* Task objective
Please find how many lines of the data contain the string "emoji", and respond with that number only.

* Records for the task
*** Block opens ***
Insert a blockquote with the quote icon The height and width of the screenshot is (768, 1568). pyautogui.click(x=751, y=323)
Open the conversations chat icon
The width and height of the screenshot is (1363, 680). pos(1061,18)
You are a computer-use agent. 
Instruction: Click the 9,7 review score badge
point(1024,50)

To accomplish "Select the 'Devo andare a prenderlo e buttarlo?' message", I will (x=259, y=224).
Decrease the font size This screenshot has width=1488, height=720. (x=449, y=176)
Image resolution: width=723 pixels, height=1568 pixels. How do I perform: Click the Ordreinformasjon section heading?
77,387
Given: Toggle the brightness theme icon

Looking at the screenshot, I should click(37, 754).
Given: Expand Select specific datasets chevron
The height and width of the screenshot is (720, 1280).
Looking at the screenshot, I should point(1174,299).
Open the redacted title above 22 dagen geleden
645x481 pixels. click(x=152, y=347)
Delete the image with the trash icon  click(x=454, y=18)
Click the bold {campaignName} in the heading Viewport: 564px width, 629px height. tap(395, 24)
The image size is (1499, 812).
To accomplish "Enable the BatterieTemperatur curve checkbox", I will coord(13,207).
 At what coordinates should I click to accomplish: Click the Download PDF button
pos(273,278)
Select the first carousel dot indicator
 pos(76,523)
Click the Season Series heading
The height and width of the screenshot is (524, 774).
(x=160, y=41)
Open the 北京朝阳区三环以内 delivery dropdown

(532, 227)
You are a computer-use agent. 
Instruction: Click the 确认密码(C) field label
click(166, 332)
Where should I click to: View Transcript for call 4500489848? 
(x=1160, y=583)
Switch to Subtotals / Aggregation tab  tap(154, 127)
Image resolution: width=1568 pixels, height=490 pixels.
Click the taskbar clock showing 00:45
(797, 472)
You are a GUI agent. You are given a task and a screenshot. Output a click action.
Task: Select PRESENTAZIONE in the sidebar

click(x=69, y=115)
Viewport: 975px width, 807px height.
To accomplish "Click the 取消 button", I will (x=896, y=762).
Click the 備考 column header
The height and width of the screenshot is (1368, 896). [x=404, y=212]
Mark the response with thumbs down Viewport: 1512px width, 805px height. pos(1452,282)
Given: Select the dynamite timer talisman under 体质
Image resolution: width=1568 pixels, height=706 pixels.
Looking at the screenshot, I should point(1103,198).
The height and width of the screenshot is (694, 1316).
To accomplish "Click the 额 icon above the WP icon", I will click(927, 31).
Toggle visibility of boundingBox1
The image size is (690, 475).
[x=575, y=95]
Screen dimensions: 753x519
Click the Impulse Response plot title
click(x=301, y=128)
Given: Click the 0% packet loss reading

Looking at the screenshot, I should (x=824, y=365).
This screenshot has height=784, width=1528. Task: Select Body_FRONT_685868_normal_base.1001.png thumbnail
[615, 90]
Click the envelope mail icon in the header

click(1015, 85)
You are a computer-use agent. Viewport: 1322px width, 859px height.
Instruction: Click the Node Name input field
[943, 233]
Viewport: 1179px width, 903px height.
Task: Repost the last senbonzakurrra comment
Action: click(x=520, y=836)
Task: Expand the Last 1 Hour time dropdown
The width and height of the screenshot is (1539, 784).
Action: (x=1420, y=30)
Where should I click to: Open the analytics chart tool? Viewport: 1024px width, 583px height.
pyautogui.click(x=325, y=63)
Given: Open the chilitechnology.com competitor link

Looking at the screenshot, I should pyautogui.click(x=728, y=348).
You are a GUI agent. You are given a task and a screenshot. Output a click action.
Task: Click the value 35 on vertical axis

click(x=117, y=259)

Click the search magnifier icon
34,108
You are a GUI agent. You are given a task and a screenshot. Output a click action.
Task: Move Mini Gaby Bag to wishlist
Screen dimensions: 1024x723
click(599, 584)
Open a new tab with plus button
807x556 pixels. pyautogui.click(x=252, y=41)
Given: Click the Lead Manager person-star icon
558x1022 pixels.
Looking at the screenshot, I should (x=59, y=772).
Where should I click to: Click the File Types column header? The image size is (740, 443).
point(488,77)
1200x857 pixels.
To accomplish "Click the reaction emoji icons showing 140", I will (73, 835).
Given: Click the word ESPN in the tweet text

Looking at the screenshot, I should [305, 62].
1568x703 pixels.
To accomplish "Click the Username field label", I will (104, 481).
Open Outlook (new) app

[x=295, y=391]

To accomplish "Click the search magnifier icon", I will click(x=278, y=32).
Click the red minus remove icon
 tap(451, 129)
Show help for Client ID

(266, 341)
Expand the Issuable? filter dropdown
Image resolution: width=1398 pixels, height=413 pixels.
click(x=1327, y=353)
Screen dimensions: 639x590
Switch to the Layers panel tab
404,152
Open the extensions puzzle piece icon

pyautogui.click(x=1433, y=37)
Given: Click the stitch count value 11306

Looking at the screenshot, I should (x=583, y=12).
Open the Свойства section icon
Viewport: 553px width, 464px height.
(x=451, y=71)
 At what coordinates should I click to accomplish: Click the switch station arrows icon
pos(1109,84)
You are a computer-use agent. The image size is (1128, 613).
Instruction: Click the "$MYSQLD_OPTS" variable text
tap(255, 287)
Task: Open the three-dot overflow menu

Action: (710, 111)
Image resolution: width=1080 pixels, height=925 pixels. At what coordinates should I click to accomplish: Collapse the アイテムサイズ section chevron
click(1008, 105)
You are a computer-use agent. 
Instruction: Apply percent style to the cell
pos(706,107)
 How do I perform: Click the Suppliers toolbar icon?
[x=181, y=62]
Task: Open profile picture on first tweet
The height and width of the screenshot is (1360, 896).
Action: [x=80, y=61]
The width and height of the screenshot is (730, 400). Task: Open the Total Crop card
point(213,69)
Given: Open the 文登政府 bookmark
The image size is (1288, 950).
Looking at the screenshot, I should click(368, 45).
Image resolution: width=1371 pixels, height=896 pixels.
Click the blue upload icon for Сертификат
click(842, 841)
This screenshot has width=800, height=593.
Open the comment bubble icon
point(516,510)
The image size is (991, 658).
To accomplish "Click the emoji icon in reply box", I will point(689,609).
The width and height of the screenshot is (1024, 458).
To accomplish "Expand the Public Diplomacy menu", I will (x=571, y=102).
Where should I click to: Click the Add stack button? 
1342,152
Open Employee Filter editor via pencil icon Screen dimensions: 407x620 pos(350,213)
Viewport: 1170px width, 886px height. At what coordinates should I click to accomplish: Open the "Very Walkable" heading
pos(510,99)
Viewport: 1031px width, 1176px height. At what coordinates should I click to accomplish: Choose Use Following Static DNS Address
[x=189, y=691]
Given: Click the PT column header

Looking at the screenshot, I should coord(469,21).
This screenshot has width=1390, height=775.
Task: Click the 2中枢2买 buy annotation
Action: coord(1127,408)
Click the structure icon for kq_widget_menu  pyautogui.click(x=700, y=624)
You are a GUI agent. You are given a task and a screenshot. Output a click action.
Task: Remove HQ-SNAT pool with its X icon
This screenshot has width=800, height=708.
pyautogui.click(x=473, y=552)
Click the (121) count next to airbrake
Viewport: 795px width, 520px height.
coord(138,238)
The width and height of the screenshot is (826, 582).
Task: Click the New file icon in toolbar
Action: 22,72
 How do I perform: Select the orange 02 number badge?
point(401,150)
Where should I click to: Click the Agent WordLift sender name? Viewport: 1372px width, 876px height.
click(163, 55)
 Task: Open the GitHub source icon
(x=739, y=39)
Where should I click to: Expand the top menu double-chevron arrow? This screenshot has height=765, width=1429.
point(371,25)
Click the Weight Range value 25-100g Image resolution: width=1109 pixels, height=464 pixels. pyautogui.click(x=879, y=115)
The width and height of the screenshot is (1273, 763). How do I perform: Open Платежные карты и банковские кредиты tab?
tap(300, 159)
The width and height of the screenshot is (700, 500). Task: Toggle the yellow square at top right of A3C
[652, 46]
*** Block closes ***
* Written response
2